What does John 11:51 mean?
ESV: He did not say this of his own accord, but being high priest that year he prophesied that Jesus would die for the nation,
NIV: He did not say this on his own, but as high priest that year he prophesied that Jesus would die for the Jewish nation,
NASB: Now he did not say this on his own, but as he was high priest that year, he prophesied that Jesus was going to die for the nation;
CSB: He did not say this on his own, but being high priest that year he prophesied that Jesus was going to die for the nation,
NLT: He did not say this on his own; as high priest at that time he was led to prophesy that Jesus would die for the entire nation.

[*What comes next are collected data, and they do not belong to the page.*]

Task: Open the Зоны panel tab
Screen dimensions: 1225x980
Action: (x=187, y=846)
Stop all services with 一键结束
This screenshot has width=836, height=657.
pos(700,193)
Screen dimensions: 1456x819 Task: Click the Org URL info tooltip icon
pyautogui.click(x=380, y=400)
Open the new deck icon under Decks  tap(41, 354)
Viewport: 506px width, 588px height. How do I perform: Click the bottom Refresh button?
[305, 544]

KJV: And this spake he not of himself: but being high priest that year, he prophesied that Jesus should die for that nation;
NKJV: Now this he did not say on his own authority; but being high priest that year he prophesied that Jesus would die for the nation,
Verse Commentary:
Among the toughest truths to accept is that God's view of tragedy is not identical to ours (Isaiah 55:8–9). Scripture tells us that God works out all things to the good of those who love Him (Romans 8:28). It tells us every wrong will one day be made right (Revelation 21:3–5). The recent resurrection of Lazarus demonstrated that even situations which seem inexplicable (John 11:35–37) are part of God's plan for our own good (John 11:11–15). This doesn't make those moments any easier to bear (2 Corinthians 5:2–4), but it does give us perspective.

Caiaphas' statement in the prior verse was that it was better for one man to die than for an entire nation to be destroyed. That comment is prophetic in at least two ways, both of which are accidental. Like a donkey supernaturally empowered to speak (2 Peter 2:15–16; Numbers 22:28), a hardened non-believer is speaking prophetic truth.

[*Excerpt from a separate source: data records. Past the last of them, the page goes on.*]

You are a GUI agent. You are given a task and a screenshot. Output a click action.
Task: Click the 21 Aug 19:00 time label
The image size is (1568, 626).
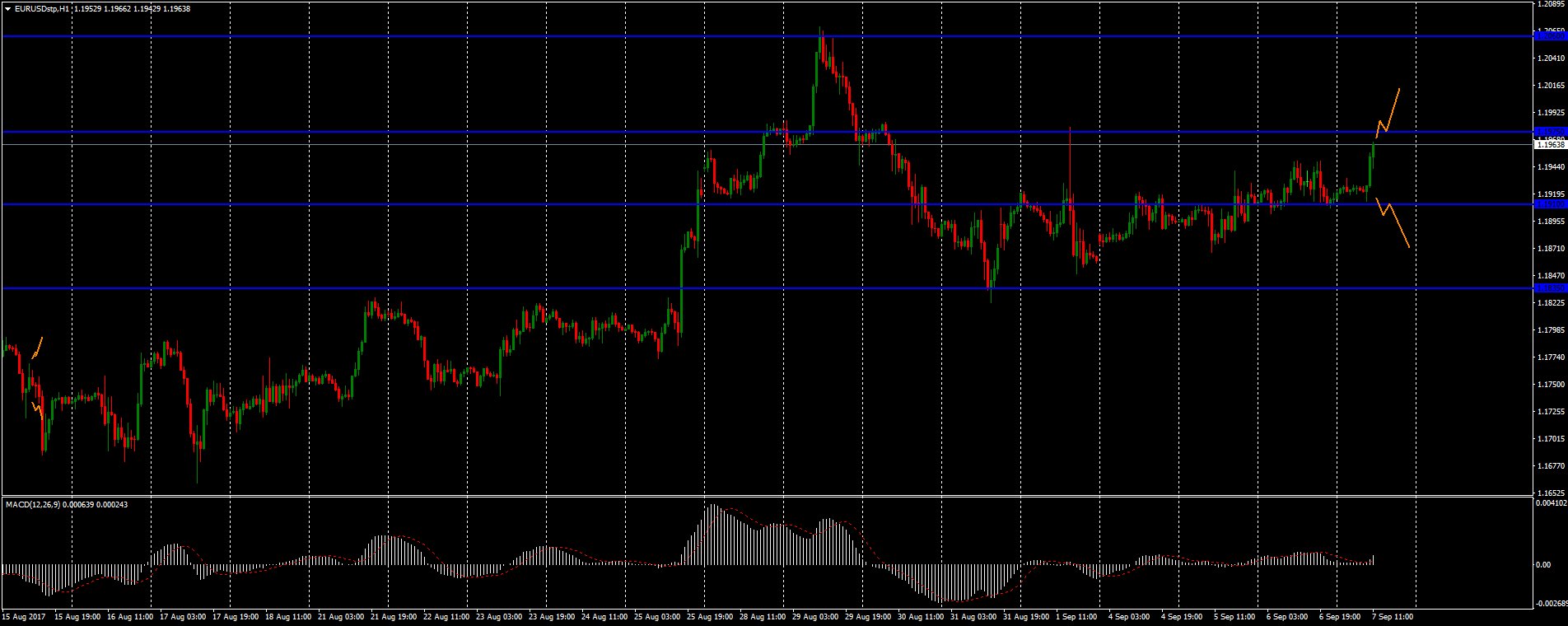(392, 616)
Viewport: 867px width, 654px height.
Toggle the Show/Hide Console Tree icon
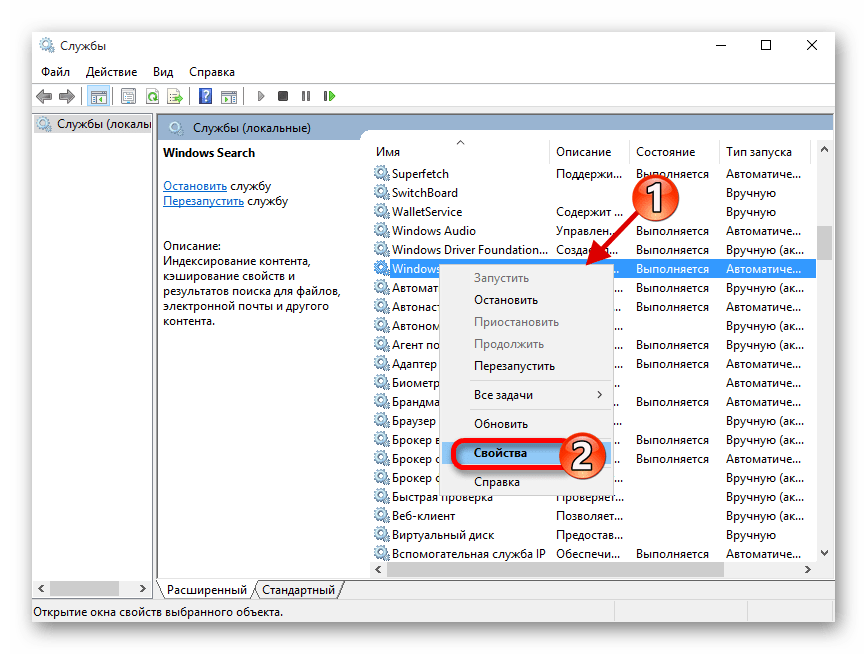tap(98, 97)
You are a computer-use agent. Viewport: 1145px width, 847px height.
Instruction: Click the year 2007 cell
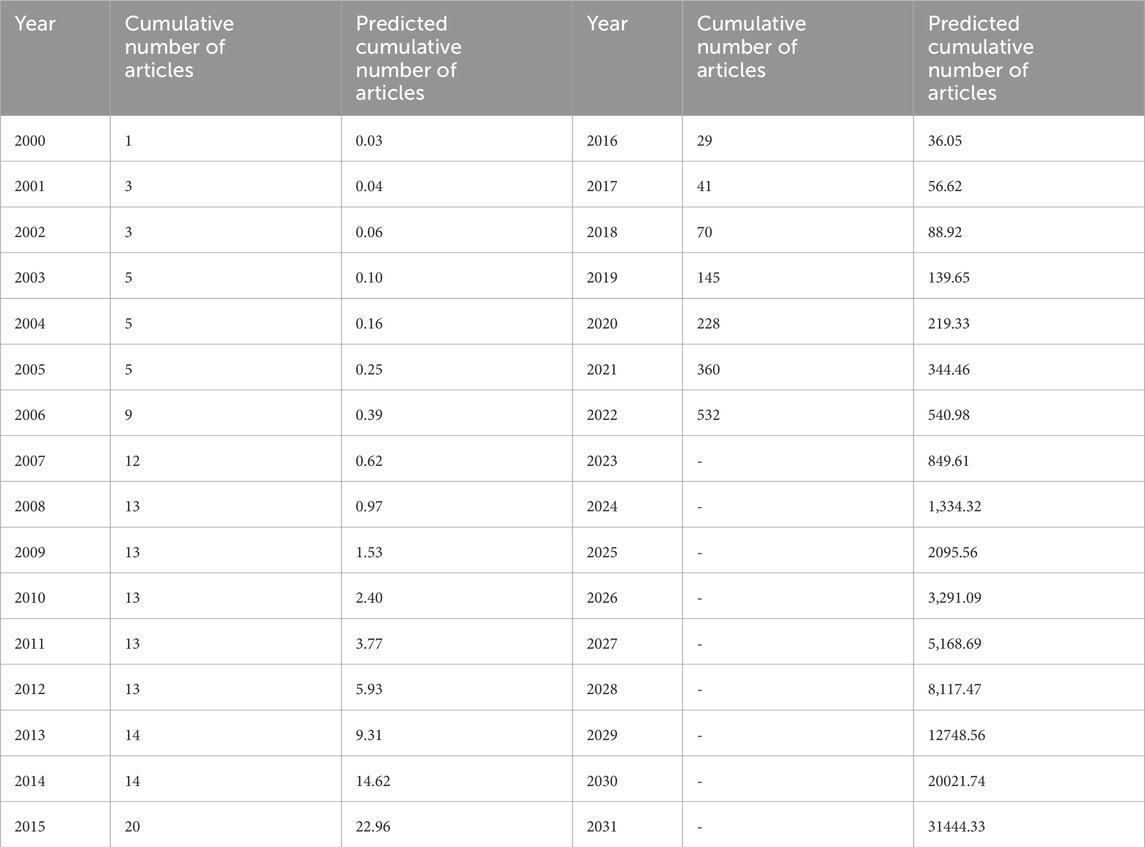31,461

First and foremost, Caiaphas predicts the basic concept of Jesus' sacrificial death. The reason Jesus became human was to serve as a living, perfect sacrifice for the sins of many other people (Romans 5:12–17; 2 Corinthians 5:21). Caiaphas means this in a worldly, political sense: that it's better to have a troublemaker executed rather than let that person disrupt the peace.

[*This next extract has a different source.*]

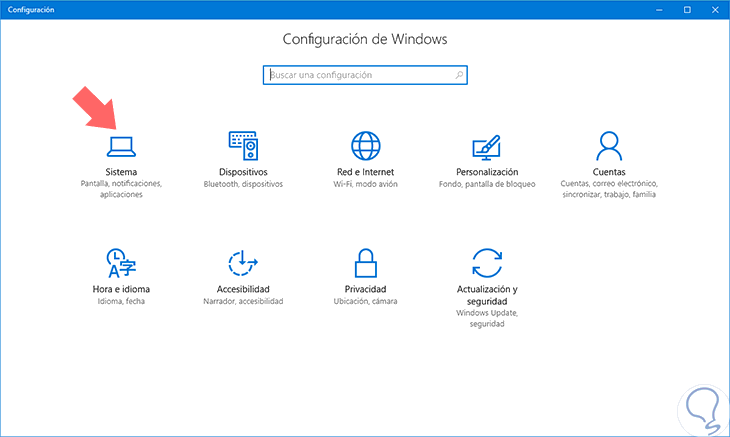Click the 'Dispositivos' label text
Image resolution: width=730 pixels, height=437 pixels.
tap(243, 172)
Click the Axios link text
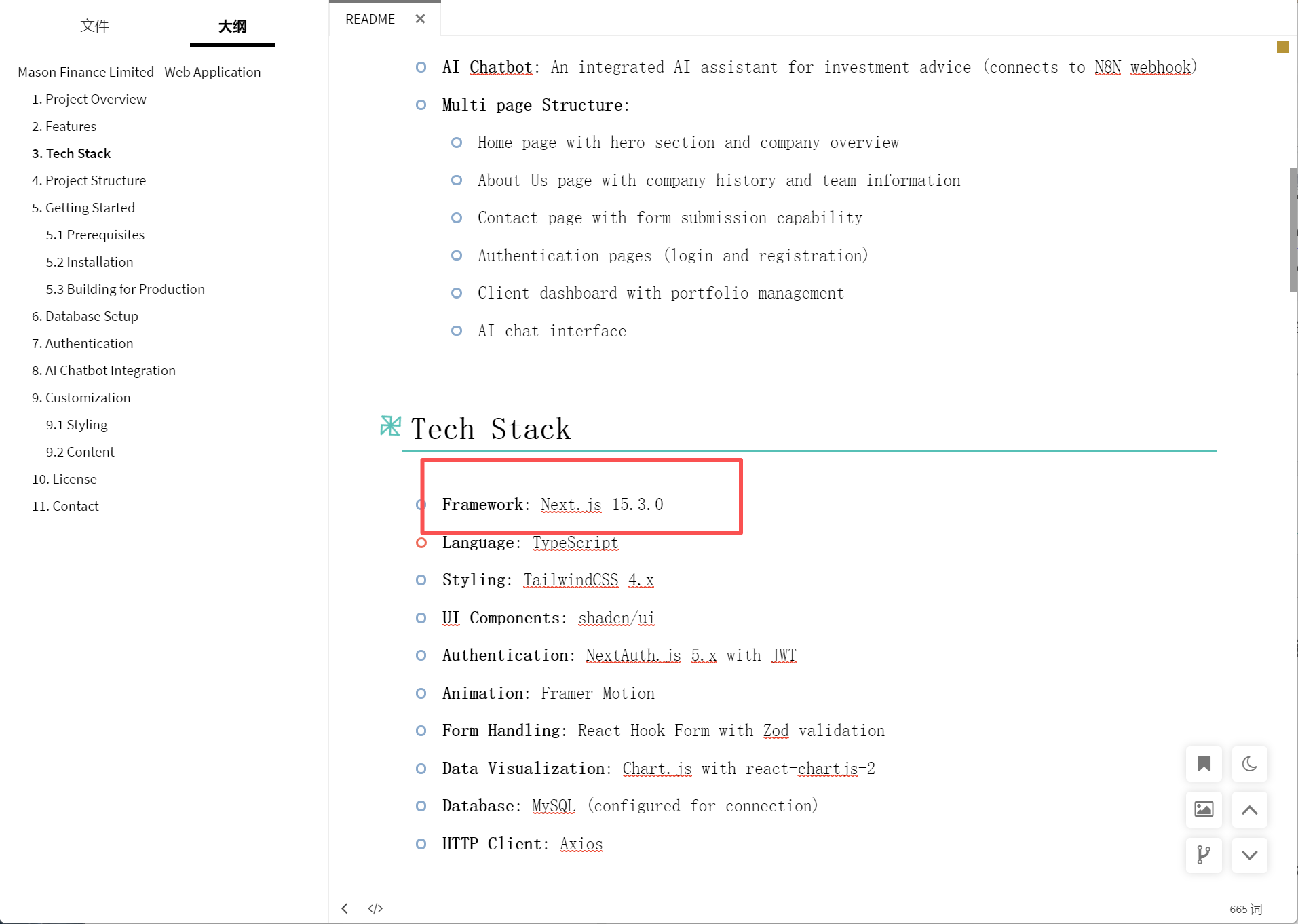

His words are also prophetic in that not long after Jesus' resurrection, Rome would respond to Jewish uprising with extreme violence. That attack will culminate in the obliteration of the temple in AD 70, causing Old Testament Judaism to effectively "perish" from the earth (Hebrews 8:13).

This verse again notes that Caiaphas was High Priest "that year." Contrary to the lifetime appointments found in Scripture, Roman rulers preferred not to give one person power for too long. So they installed their own leaders, including Caiaphas. It's possible that the Jewish people acknowledged this position, formally, while informally considering others to be their "real" High Priest, such as Annas (Acts 4:6; John 18:13).
Verse Context:
John 11:45–57 follows Jesus' seventh and most spectacular miraculous ''sign,'' the resurrection of Lazarus. Amazingly, Jesus enemies are so hardened against Him that this miracle only inspires them to have Jesus killed even more quickly. This is one of many examples disproving the claim that non-believers merely lack sufficient evidence. Critics claim Jesus may incite rebellion and invite destruction from Rome. For the most part, however, Jesus is a threat to their pompous arrogance and positions of power. When Jesus maintains a low profile, the religious leaders give orders to find Him so He can be arrested. This sets in motion the critical events completing Jesus' sacrificial death.
Chapter Summary:
Jesus has left the vicinity of Jerusalem to avoid hostile religious leaders. While gone, He receives word that a good friend, Lazarus, is sick. In fact, Lazarus has died by the time this message reaches Jesus. He purposefully waits a few days before returning to Bethany, arriving four days after Lazarus' burial. In front of Lazarus' mourning sisters—who Jesus weeps with—and an assembled crowd, Jesus raises Lazarus from the dead in a stirring and spectacular miracle. This is the seventh of John's seven ''signs'' of Jesus' divine power. In response, religious leaders coordinate in their effort to have Jesus murdered.
Chapter Context:
After giving sight to a man born blind (John 9), Jesus sparred with religious leaders on at least two occasions (John 10). After another failed arrest attempt, Jesus left the area and went out where Jerusalem's politics had little influence. In this chapter, He returns to resurrect a recently-departed friend, Lazarus. That results in a renewed commitment from Jerusalem's religious leaders to have Jesus murdered. As the crucifixion draws near, Jesus will stage His triumphal entry in chapter 12, and then begin His final teachings to the disciples.
Book Summary:
The disciple John wrote the gospel of John decades after the gospels of Matthew, Mark, and Luke were written. The author assumes that a reader is already familiar with the content of these other works. So, John presents a different perspective, with a greater emphasis on meaning. John uses seven miracles—which he calls "signs"— to prove that Jesus is, in fact, God incarnate. Some of the most well-known verses in the Bible are found here. None is more famous than the one-sentence summary of the gospel found in John 3:16.